__TASK REQUIREMENTS__:
List each line of the records below that contains the string "text", matching case exactly.

__LISTED ENTRIES__:
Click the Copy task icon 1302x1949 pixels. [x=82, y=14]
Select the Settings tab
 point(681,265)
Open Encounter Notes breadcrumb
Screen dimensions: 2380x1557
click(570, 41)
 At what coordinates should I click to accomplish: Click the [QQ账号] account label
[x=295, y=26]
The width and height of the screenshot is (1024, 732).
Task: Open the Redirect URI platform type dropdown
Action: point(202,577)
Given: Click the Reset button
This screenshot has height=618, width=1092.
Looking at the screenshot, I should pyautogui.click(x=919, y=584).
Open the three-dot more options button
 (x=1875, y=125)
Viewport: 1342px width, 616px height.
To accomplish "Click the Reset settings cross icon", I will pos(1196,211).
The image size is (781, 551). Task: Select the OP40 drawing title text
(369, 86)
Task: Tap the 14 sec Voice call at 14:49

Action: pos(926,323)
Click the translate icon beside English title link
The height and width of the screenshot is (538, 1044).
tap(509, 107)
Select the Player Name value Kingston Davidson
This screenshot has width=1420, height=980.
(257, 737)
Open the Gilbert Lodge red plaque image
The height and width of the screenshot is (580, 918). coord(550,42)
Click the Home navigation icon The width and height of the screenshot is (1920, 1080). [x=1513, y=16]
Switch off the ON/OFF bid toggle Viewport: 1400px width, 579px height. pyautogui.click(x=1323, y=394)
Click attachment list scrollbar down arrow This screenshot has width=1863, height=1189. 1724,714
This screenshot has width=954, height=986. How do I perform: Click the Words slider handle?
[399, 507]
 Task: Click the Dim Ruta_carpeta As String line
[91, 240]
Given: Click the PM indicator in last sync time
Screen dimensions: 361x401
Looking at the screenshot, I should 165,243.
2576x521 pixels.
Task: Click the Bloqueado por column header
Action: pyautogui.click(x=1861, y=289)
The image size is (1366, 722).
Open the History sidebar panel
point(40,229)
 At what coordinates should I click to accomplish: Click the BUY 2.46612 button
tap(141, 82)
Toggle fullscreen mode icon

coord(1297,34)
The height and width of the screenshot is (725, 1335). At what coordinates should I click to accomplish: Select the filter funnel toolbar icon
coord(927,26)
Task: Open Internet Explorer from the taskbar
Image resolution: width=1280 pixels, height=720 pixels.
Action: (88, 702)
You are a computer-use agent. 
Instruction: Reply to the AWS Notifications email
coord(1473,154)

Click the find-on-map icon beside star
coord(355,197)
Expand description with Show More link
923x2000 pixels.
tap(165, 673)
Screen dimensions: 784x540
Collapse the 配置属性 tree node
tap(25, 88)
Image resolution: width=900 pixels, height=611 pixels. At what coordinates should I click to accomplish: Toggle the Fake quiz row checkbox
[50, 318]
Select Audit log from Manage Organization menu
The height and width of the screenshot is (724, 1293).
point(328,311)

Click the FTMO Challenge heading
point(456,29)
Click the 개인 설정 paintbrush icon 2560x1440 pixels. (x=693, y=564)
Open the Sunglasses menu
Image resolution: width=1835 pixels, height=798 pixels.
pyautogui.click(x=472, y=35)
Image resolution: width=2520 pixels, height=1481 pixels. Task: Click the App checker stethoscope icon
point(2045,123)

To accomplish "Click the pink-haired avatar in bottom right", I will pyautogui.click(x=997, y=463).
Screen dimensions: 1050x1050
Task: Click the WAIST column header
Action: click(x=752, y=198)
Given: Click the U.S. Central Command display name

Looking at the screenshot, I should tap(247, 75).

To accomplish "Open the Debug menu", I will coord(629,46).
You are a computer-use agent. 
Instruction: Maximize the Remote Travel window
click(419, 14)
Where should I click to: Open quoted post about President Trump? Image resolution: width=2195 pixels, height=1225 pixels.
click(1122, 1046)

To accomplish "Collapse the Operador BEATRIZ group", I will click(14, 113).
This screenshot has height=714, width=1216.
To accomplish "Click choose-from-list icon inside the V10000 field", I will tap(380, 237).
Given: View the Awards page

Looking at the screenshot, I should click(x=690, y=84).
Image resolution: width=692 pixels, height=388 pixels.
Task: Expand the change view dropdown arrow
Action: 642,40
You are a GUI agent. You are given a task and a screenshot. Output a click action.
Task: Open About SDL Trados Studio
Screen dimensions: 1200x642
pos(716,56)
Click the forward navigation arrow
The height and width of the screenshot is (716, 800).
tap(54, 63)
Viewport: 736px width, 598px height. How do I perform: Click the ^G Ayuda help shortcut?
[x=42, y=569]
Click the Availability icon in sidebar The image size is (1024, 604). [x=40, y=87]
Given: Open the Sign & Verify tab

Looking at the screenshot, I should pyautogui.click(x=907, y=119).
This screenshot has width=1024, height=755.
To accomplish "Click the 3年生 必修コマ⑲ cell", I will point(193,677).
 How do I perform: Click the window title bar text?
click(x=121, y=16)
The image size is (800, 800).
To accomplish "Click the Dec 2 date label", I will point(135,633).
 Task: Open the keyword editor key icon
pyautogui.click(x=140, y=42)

__FULL RESPONSE__:
The image size is (781, 551). Task: Select the OP40 drawing title text
 How do I perform: Click the window title bar text?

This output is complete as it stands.